O(1) Scheduler (tuning problem/live-lock)

* O(1) Scheduler (tuning problem/live-lock)
@ 2002-09-06 18:44 Jim Houston
  2002-09-30 16:10 ` Andrea Arcangeli
  0 siblings, 1 reply; 5+ messages in thread
From: Jim Houston @ 2002-09-06 18:44 UTC (permalink / raw)
  To: linux-kernel; +Cc: jim.houston

   The current O(1) scheduler heuristics for calculating sleep_avg
   and assigning process priorities allows a parent and a small group of 
   compute bound child processes to live-lock the system.  
   We found this problem running a stress test including the LTP
   test suite.  In particular the waitpid06 test in the LTP triggered
   this problem.  We are working with a 2.4.18 kernel with a backport of
   the O(1) scheduler, but this problem is present in Linux-2.5.32.

How it happens.

   The waitpid06 test forks off 8 child processes.  Each child enters
   an infinite loop waiting for a signal from the parent.  Yes, it's
   a stupid test program.  The parent (if it gets to run) immediately sends
   a signal to each child process and then does a wait() call for each child.

   The parent process spends all of its time in wait().  When a child
   exits, the parents sleep_avg is adjusted twice.  

   In sched_exit():
	parent->sleep_avg = ((3*parent->sleep_avg) + child->sleep_avg)/4;

   In activate_task():
	p->sleep_avg += sleep_time;
	if (p->sleep_avg > MAX_SLEEP_AVG)
		p->sleep_avg = MAX_SLEEP_AVG;

   The child->sleep_avg is set initially to 95% of the parent->sleep_avg.
   The child->sleep_avg for the running child is decremented in
   scheduler_tick().  If you have fewer processors than child processes,
   child->sleep_avg will,  on average, decrease less than 1 each tick.

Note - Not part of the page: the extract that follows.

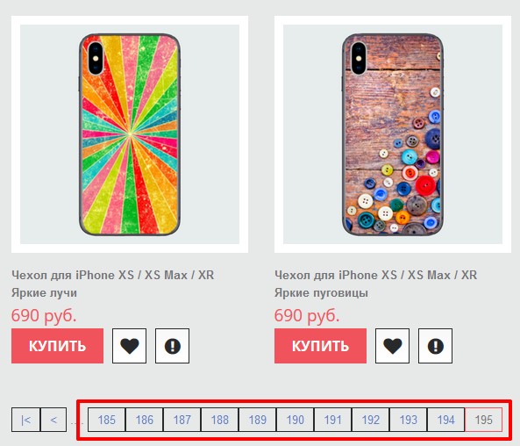Open the rainbow rays case thumbnail
520x446 pixels.
point(130,134)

   The effect is that the parent sleep_avg will approach MAX_SLEEP_AVG giving
   it and its children a favorable interactive priority.  
   Since these processes are judged interactive they go back into the active
   array when they use up their time slice but still with a favorable priority
   and a new time quantum.

   The problem is easy to reproduce with the waitpid06 test.  It provides
   options so that you can loop repeating the test and also run multiple
   copies at once.  I have been using:

	waitpid06 -c 8 -i 10000

   This runs 8 copies of the test (64 unruly child processes) and loops
   10,000 times.  I also run a top(1) and a:
	  while true ; do date; sleep 1; done
   loop so I can tell if the system has locked up.  This sometimes takes
   a few minutes.

How do we fix this?

   I'm just getting started playing with the code.  When I tried changing the 
   EXIT_WEIGHT to 1, the problem still happened.  I tried changing 
   sched_exit to give the parent the minimum of the two sleep_avg values.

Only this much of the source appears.